Zordan öte, zalim günlerden geçiyoruz. Bu günler çığ gibi büyüyüp yıl oluyor, her geçen yıl eskisini aratıyor. Mangal gibi yüreklerimiz varmış, elmastan sert sabrımız. Çatlamıyor, dayanıyoruz. Olaylar dehşete düşürüyor ama resmi beyanlarla dalgamızı geçiyoruz. Bir şekilde işte idare ediyoruz.

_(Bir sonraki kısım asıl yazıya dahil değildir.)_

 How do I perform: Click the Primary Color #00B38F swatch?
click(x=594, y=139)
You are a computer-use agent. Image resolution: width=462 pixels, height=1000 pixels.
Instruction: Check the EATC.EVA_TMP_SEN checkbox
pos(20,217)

Bu hengamede ben hikayelere sığınarak nefes alıyorum. Büyük badirelerden güçlenerek çıkan insanların yaşamlarından feyiz alıyorum. Bu köşedeki merhabada diledim ki, size de ferahlık ve genişlik olabilecek hikayeler anlatayım. Gündemden sizi azıcık kaçırayım, bir demli çay ısmarlayayım. Gündem hep telaşlı, yoğun. Ben size geniş zamanları anımsatayım, -miş’li geçmiş ile kulaktan dolma, di’li geçmiş ile pişmanlık dolu olmasın. Geniş zamanda okunsun, zamanı genişletsin, güne takılı kalmasın istedim. Size kitaplardan, insanlardan, filmlerden, kelimelerden, yaşanmışlıklardan bir şeyler anlatayım, elimden geldiğince, kalemim yettiğince, naçizane.

Yazar Patricia Cornwell’in sevdiğim sözüdür: Hayatta kalmak tek umudum, başarmak tek intikamım. 

Bazen tüm dünya sırtını dönmüşken, etraf ateşler içindeyken, hiç olmayacak bir anda ciğerden kopan kocaman bir kahkaha ya da hiç sırası değilken bile filizlenen bir aşk, telefonun ucundan eski bir dost sesi, ihtimal vermezken posta ile gelen elle yazılmış bir mektup insanı hayata bağlayan çelik halat işlevi görebilir.

Sürekli kahırlanmak zafer değil teslimiyet getiriyor. Dökülen kuru yaprağın kızıllığını, yağan ilk karı, elimizi ısıtan çayı, demini, mevsiminde kıpkırmızı bir domatesi, uyuyan bir bebeğin yumuk ayağını, elini, koluna dokunan bir patiyi görmeyip, duymayıp, hissetmeyince zaten yaşanan şeye hayat denmiyor. İnsanın kendine hayrı kalmıyor.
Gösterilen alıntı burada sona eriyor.